What the task asks:
The answer should consist of every line in the material below that has the word "computer".
╭─ Material provided
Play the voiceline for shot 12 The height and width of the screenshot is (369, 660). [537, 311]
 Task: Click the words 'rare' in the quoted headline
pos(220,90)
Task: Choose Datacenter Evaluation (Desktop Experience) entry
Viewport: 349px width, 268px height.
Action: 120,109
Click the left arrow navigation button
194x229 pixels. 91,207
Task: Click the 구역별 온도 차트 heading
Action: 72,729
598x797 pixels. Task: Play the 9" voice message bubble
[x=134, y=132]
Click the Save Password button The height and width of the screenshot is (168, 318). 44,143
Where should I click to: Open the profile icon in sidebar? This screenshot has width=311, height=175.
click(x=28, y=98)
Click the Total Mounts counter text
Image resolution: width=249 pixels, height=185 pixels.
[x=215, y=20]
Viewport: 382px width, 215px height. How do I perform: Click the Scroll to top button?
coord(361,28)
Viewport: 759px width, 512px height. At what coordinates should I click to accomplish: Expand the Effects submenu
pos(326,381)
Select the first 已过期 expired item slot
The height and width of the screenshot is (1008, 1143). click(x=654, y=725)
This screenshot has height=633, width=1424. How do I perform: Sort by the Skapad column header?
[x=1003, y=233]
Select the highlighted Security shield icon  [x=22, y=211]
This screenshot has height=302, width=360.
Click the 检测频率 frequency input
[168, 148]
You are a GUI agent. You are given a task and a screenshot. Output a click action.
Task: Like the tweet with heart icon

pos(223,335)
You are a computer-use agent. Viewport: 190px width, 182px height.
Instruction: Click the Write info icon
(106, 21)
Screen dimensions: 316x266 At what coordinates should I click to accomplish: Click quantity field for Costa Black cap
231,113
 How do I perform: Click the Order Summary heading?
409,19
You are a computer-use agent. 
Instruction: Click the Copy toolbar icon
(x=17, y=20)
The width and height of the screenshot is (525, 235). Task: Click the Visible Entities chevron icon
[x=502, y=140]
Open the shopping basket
╰─
Task response:
You are a computer-use agent. Viewport: 190px width, 182px height.
You are a computer-use agent. 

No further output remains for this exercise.